Est-ce donc cela, l’aboutissement de la longue marche de la civilisation humaine, ce suicide spirituel ? L’âme qui se pétrifie silencieusement en matière ? L’homme d’affaire prospère, était-ce là ce splendide sommet du genre humain vers quoi tendait tout l’effort de l’évolution ? Et d’ailleurs, si le point de vue scientifique est juste, pourquoi pas ? Une évolution qui part du protoplasme et s’épanouit dans l’orang-outang et le chimpanzé peut bien se trouver satisfaite d’avoir créé le chapeau, la redingote, le pantalon, l’aristocrate britannique, le capitaliste américain et le truand parisien. Car ce sont-là, me semble-t-il, les grands triomphes des lumières européennes devant lesquels nous nous inclinons bien bas. C’est pour en arriver là qu’Auguste créa l’Europe, que Charlemagne ré-établit la civilisation, que Louis XIV régla la société, que Napoléon codifia la Révolution Française. C’est pour en arriver là que Goethe pensa, Shakespeare imagina et créa, St. François aima et le Christ fut crucifié. Quelle faillite ! Quelle dérision de choses qui étaient riches et nobles !

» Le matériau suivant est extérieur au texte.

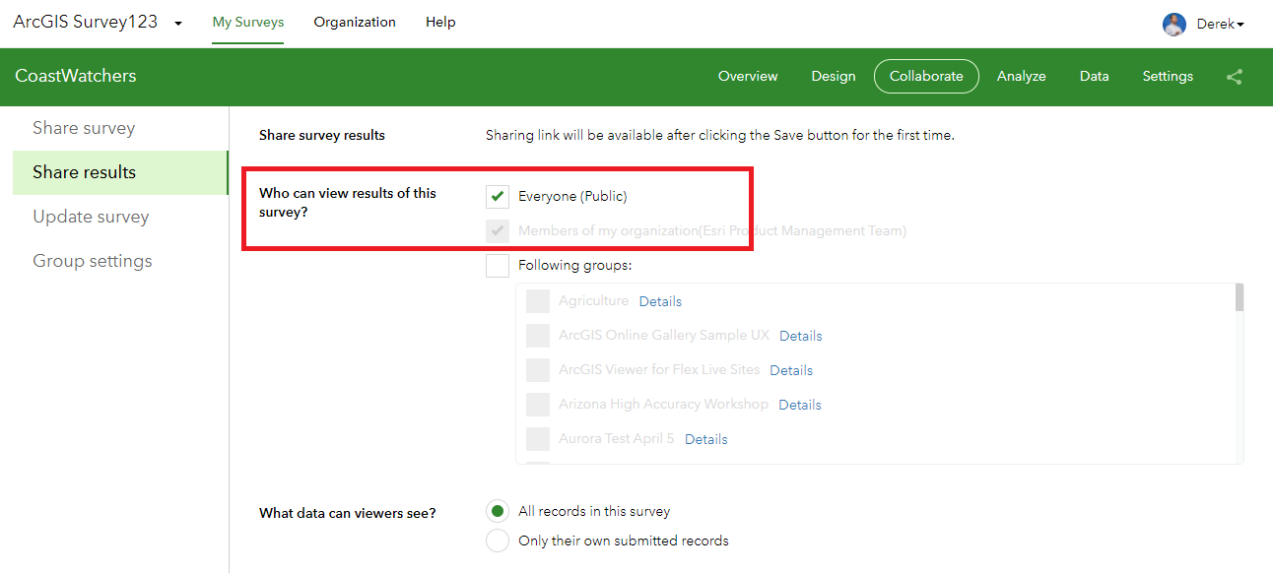This screenshot has height=573, width=1273.
Task: Open the Design tab
Action: (x=833, y=77)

L’Europe se vante de sa science et de ses merveilles. Mais, à la différence de Voltaire, un Indien ne peut se contenter de poser comme question ultime : « Qu’avez-vous inventé ? » Il tourne son regard vers l’âme, c’est là qu’il est habitué à chercher. A l’intellect vantard de l’Europe, il ne pourra que répondre : « Ce qui m’intéresse, ce n’est pas ce que vous savez, c’est ce que vous êtes. Avec toutes vos découvertes et vos inventions, qu’êtes-vous devenu ? Vos lumières sont grandes – mais quelles sont ces étranges créatures qui s’agitent sous l’éclairage électrique que vous avez installé, et qui s’imaginent qu’elles sont humaines ? » Que gagne l’intellect humain à avoir plus d’acuité et de discernement si c’est pour que l’âme humaine dépérisse ?
Mais la science n’admet pas l’existence de l’âme. L’âme, dit-elle, n’est rien d’autre qu’un ensemble d’animalcules organisées en une république. Cette idée est le moule dans lequel l’Europe a opéré sa propre refonte ; c’est ce que les nations européennes sont en train de devenir : des animalcules organisées en républiques – de très intelligents, de très méthodiques, de très merveilleux animalcules douées de parole et de raison, mais des animalcules tout de même. Ce n’est pas ce que l’espèce était destinée à devenir : des créatures faites à l’image du Tout-Puissant, des dieux qui se souviennent du ciel qu’ils ont perdu et qui s’efforcent de rentrer en possession de leur héritage. L’homme en Europe est en train de descendre continuellement du niveau humain pour se rapprocher de celui de la fourmi et du frelon. Le processus n’est pas terminé, mais les choses progressent rapidement, et si l’on arrête pas la débâcle, nous pouvons espérer en voir le couronnement au cours de ce XX ème siècle. Après tout, nos superstitions étaient préférables à ces lumières, et nos abus sociaux moins meurtriers pour les espoirs du genre humain, que cette perfection sociale.
C’est un enfer tout à fait plaisant qu’ils ont créé en Europe, un enfer non des supplices, mais des plaisirs, de lumières et de voitures, de bals et de danses et de soupers, de théâtres et de cafés et de music-halls, de bibliothèques et de clubs et d’académies, de galeries nationales et d’expositions, d’usines, de boutiques, de banques et de bourses. Mais c’est une enfer tout de même, ce n’est pas le ciel dont les saints et les poètes ont rêvé, la nouvelle Jérusalem, la ville d’or. Londres et New York sont les cités saintes de cette nouvelle religion. Son Paradis doré de plaisir, c’est Paris.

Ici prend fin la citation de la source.